Multiple vulns detailed in ExtremeXOS, the operating system used for Extreme Networks managed switches. The bulk of the issues stem from the Chalet application, which is the main web app using the CherryPy framework in python that runs as root. Of particular interest was the /terminal endpoint which can allow authenticated users a limited terminal for management and diagnostics.

Issue 1: Arbitrary File Read as Root While login is needed to access the terminal commands, the /terminal/_static route is an unauthenticated endpoint used to load static files, and doesn’t properly sandbox or prevent path traversal. This can be used to obtain arbitrary file read as root, and can be used to read config files to obtain password hashes and such.

Issue 2: SSRF + Permissive Auth Escalation to Admin Once authenticated as a read-only user (presumably by cracking one of the password hashes), they wanted to see if escalation to admin could be obtained. The endpoint used for authentication is /auth/token, which upon receiving valid credentials will reply with a JWT token. In order to facilitate Inter-Process Communication (IPC), the localhost is exempt from credential check and can obtain an admin token. One of the commands a read-only user can access is telnet, which can be used to perform Server Side Request Forgery (SSRF) and send requests to the /auth/token endpoint on behalf of localhost to obtain a token.

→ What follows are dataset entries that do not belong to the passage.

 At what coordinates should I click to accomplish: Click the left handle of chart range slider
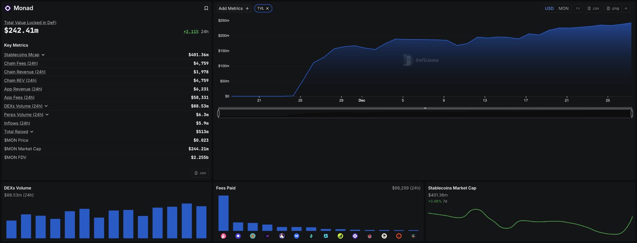pos(218,113)
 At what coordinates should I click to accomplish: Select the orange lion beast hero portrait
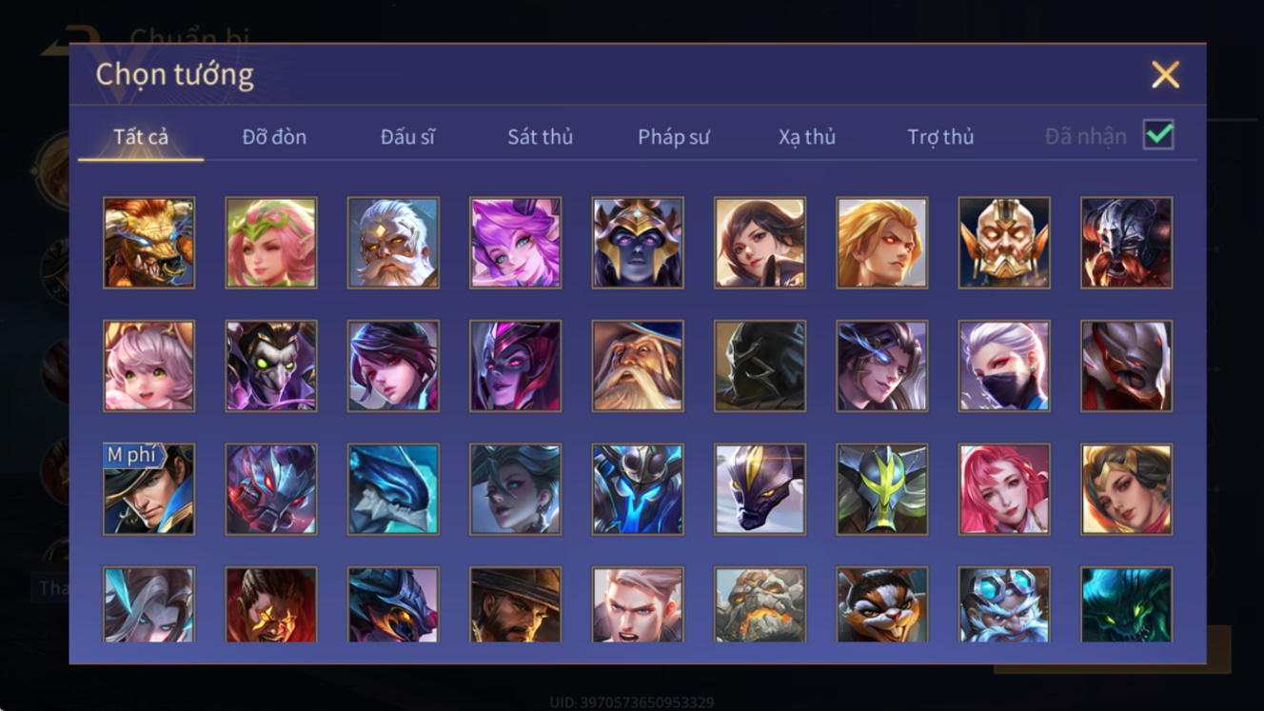click(148, 243)
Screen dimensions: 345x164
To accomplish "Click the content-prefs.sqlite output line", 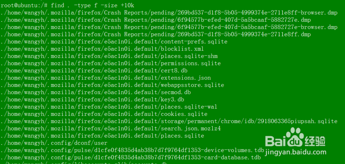I will tap(114, 42).
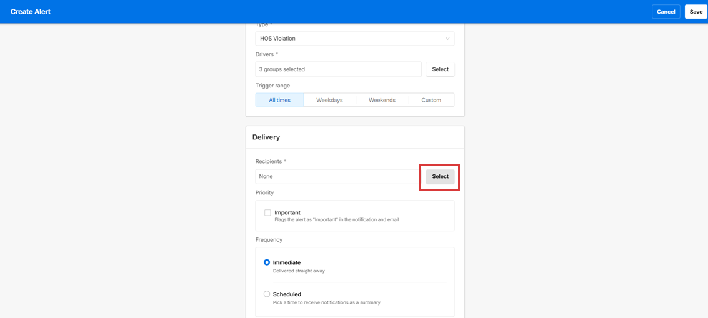Save the alert
Viewport: 708px width, 318px height.
tap(696, 12)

Issue 3: ‘Shell Injection’ Escalation to Root The jsonrpc endpoint can be used to execute shell commands, and by sending a cli request to that endpoint with params provided via json, it’s possible to get arbitrary data passed in to commands ran in the shell. By passing the -d or debug flag, these commands would be ran as root. It’s worth noting this requires admin capability that would be obtained with the previous chain of issues, and the vendor doesn’t consider admin to root to be a security boundary, and so didn’t issue a CVE for this issue.